▶ _Required work_
Beginning with the line that contains "Task: Click the Professional column heading" and ending with the line that contains "1200x771 pixels.", reproduce the lines of the entries below exactly, omitting pictures.

START Input data

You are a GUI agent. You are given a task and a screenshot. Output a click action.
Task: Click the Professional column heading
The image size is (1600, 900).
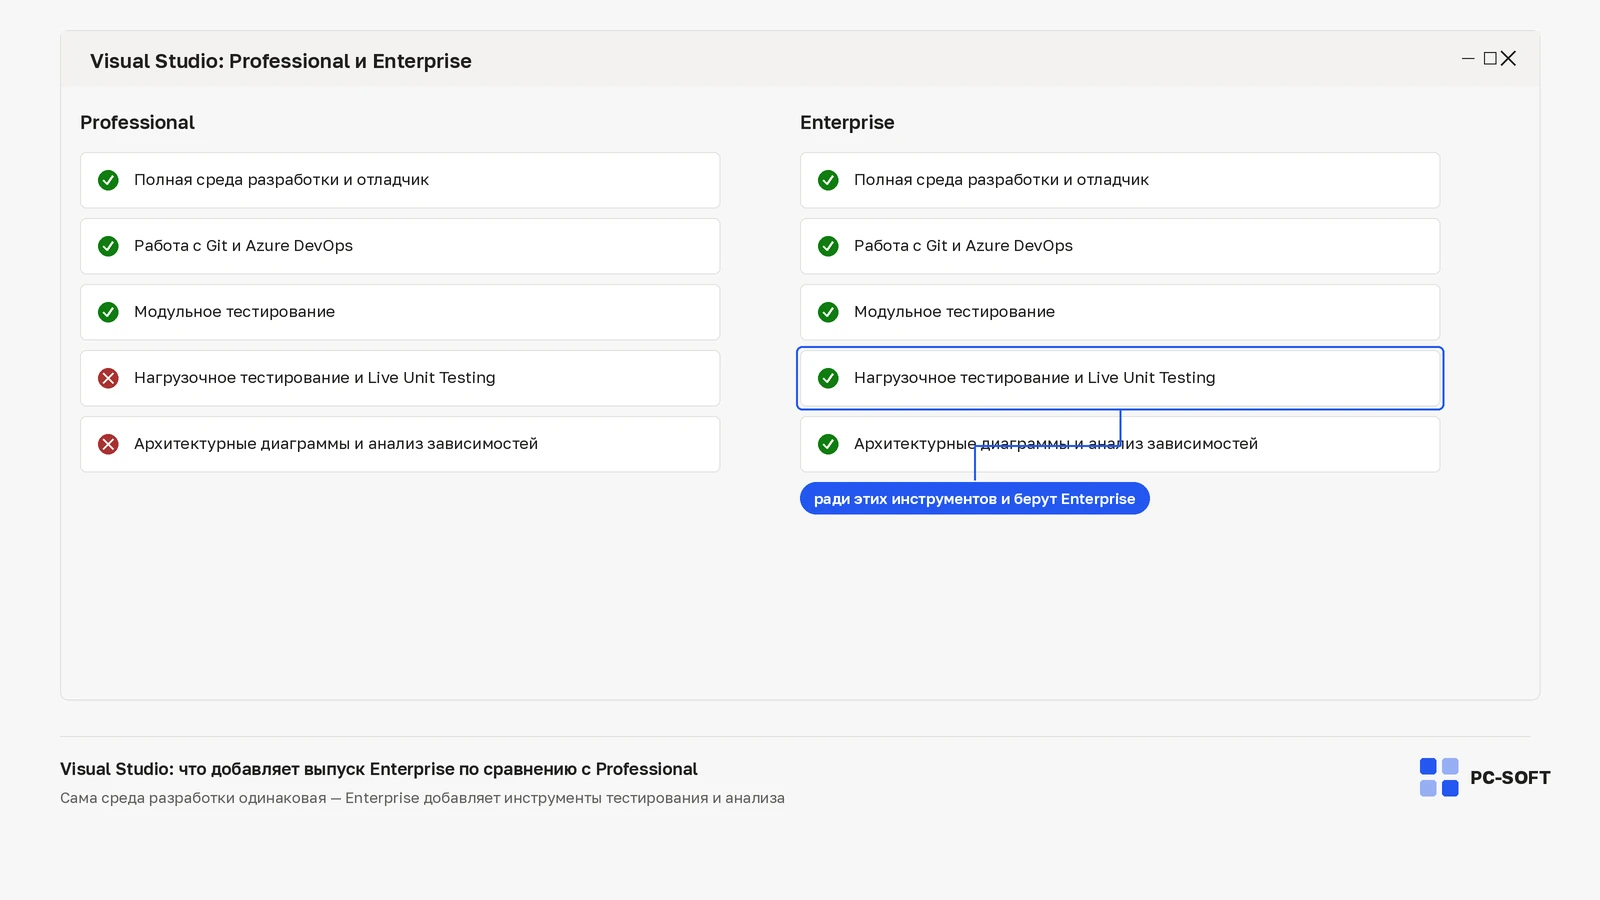coord(137,123)
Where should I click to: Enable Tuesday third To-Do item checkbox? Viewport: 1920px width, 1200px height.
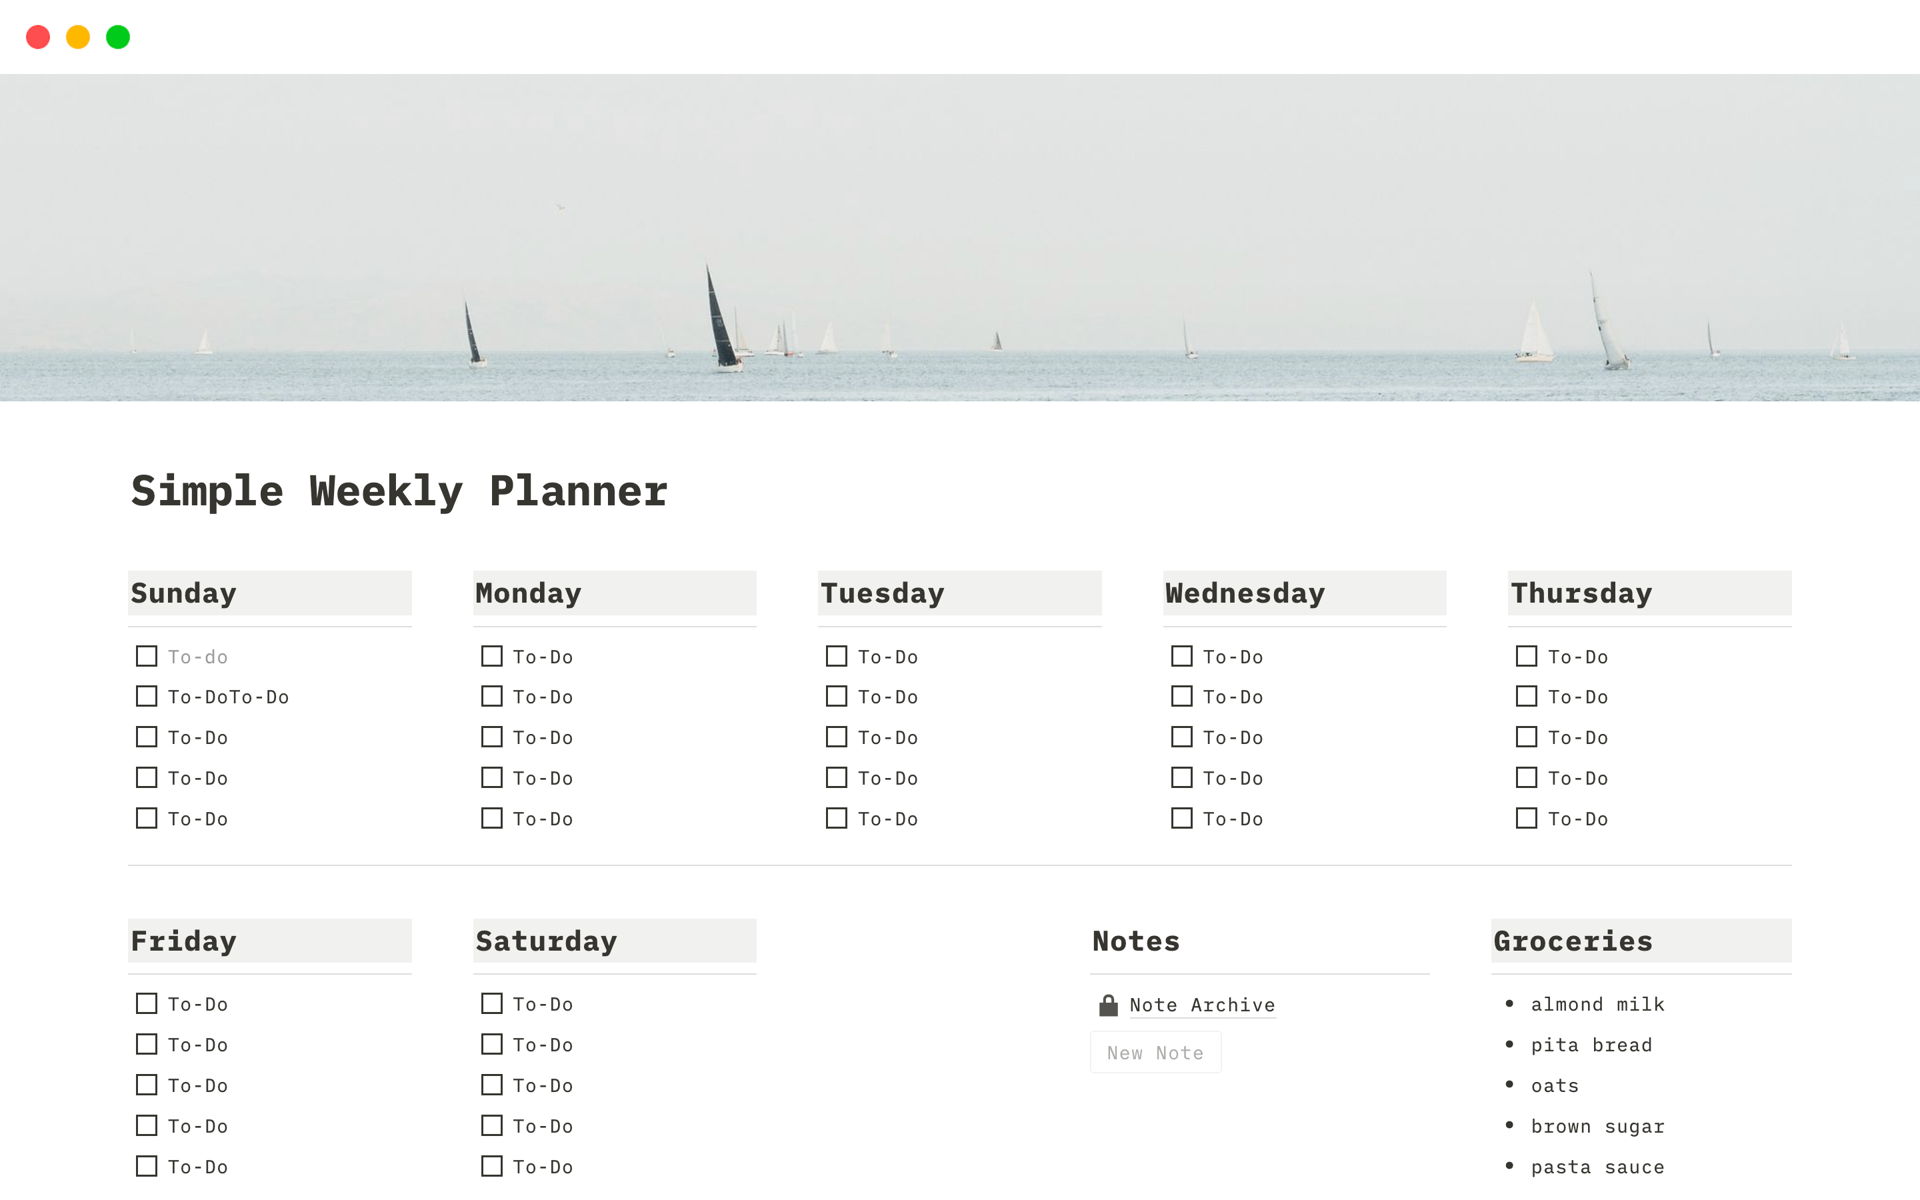[836, 737]
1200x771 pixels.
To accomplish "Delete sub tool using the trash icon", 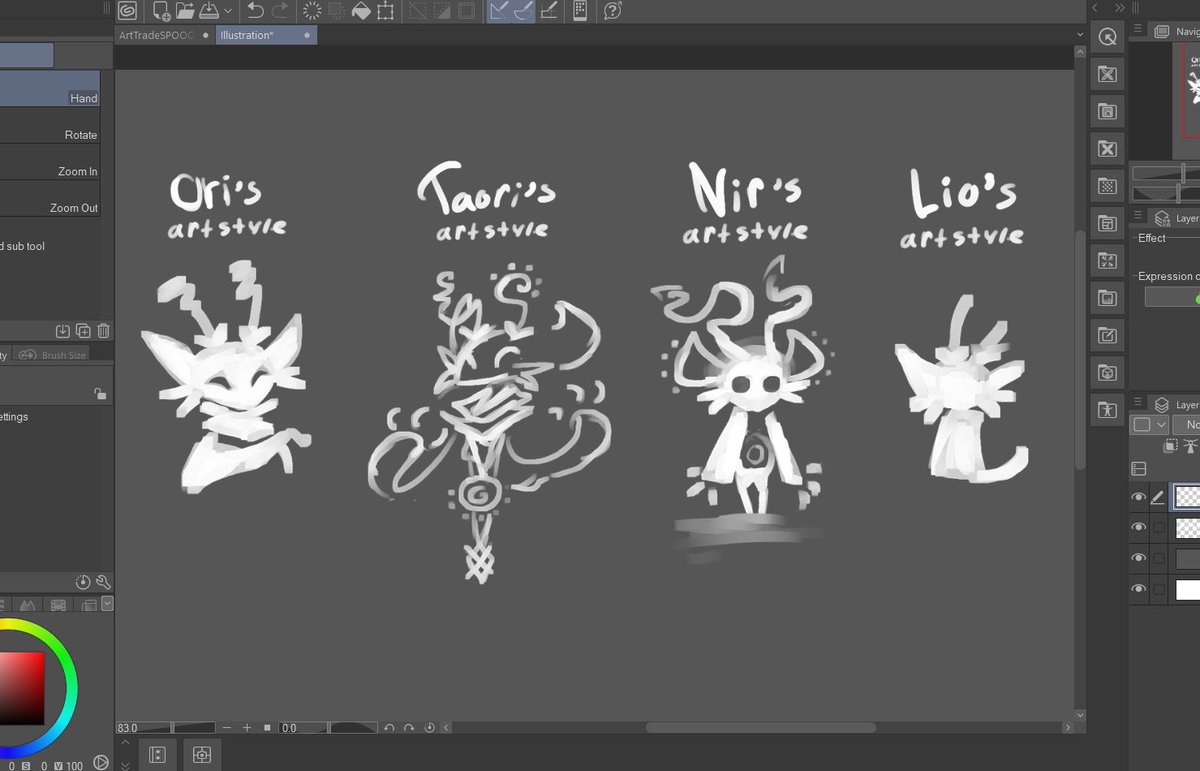I will [103, 330].
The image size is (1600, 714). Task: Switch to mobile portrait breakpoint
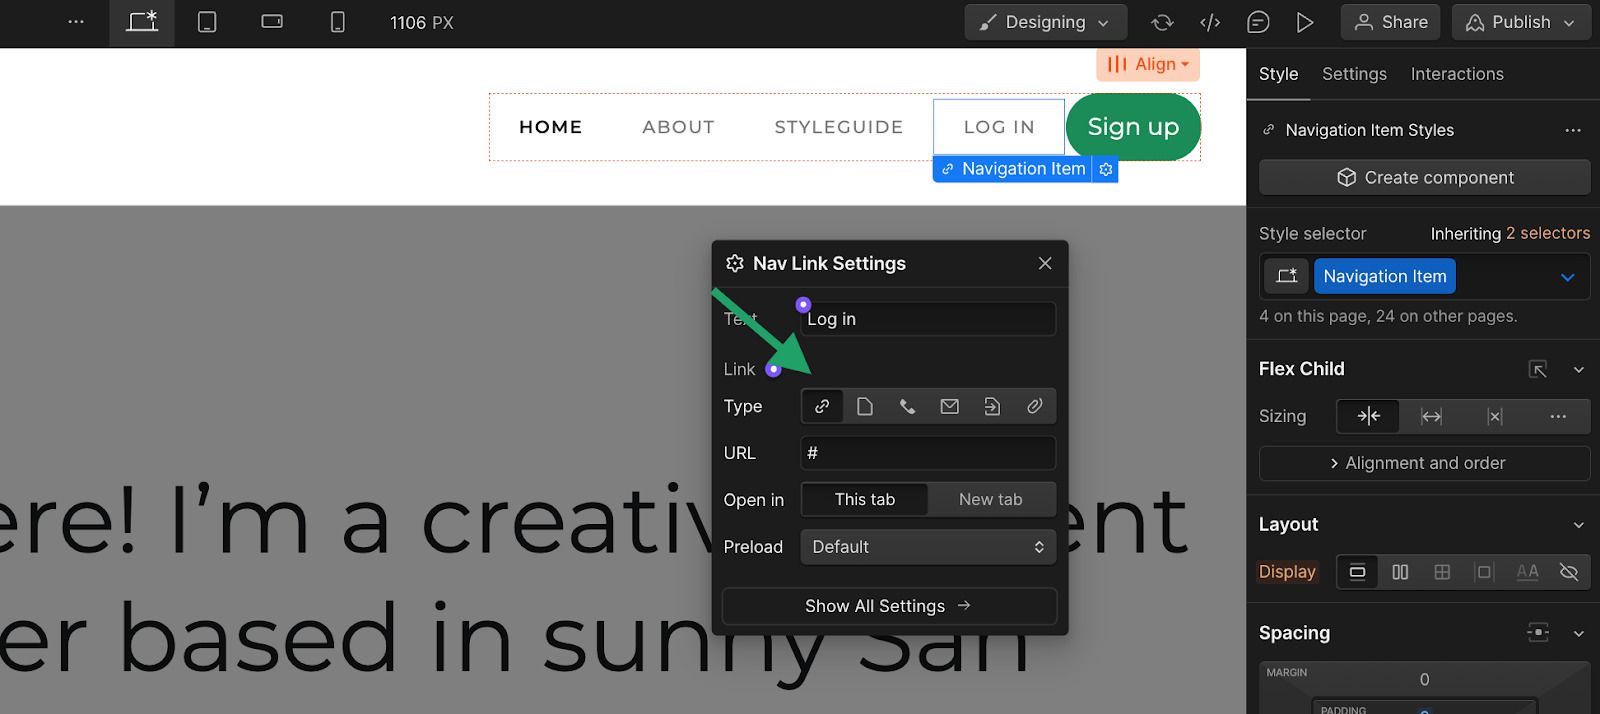coord(338,22)
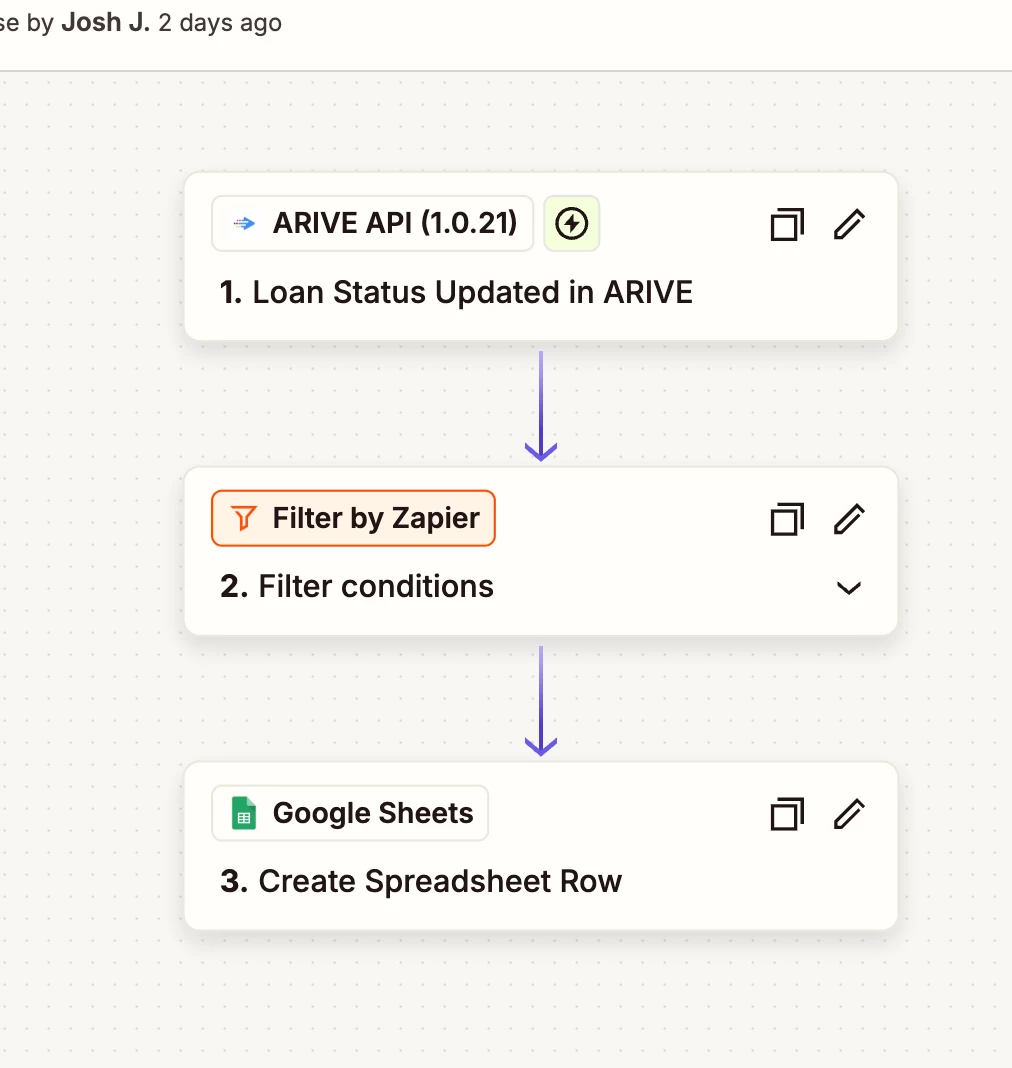Viewport: 1012px width, 1068px height.
Task: Open step 2 Filter conditions
Action: (375, 587)
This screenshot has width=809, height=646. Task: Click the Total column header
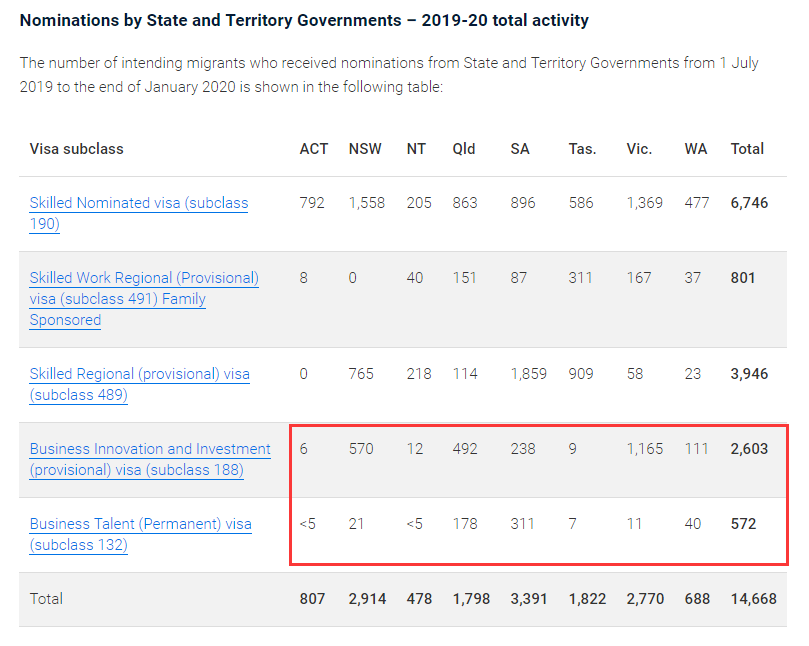coord(747,149)
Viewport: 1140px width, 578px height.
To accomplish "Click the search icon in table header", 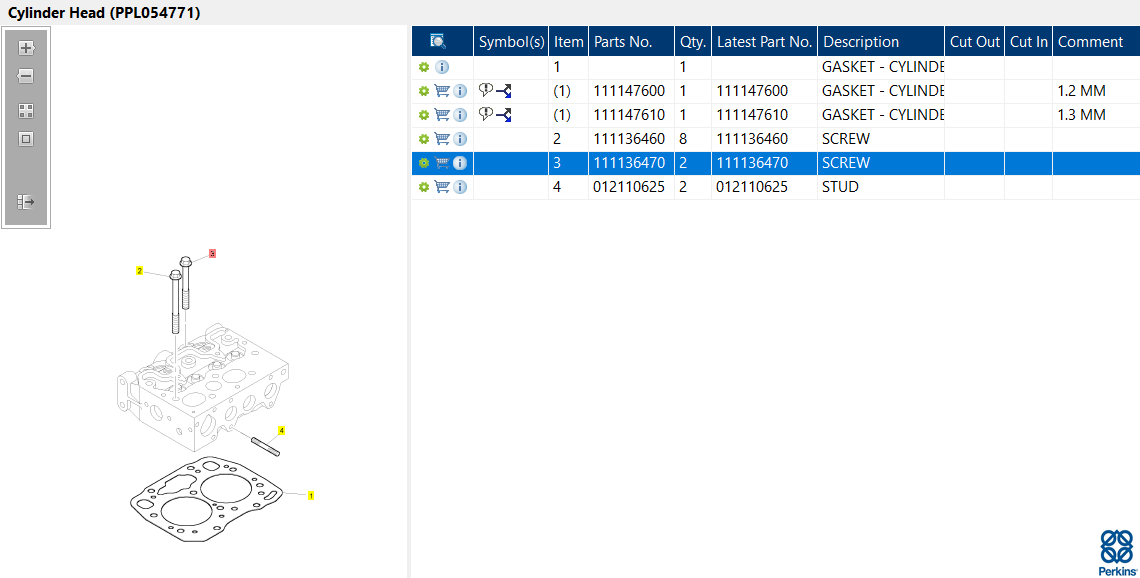I will tap(438, 41).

END Input data

▶ _The completed task_
Task: Click the Professional column heading
The image size is (1600, 900).
coord(137,123)
Where should I click to: Enable Tuesday third To-Do item checkbox? Viewport: 1920px width, 1200px height.
[836, 737]
1200x771 pixels.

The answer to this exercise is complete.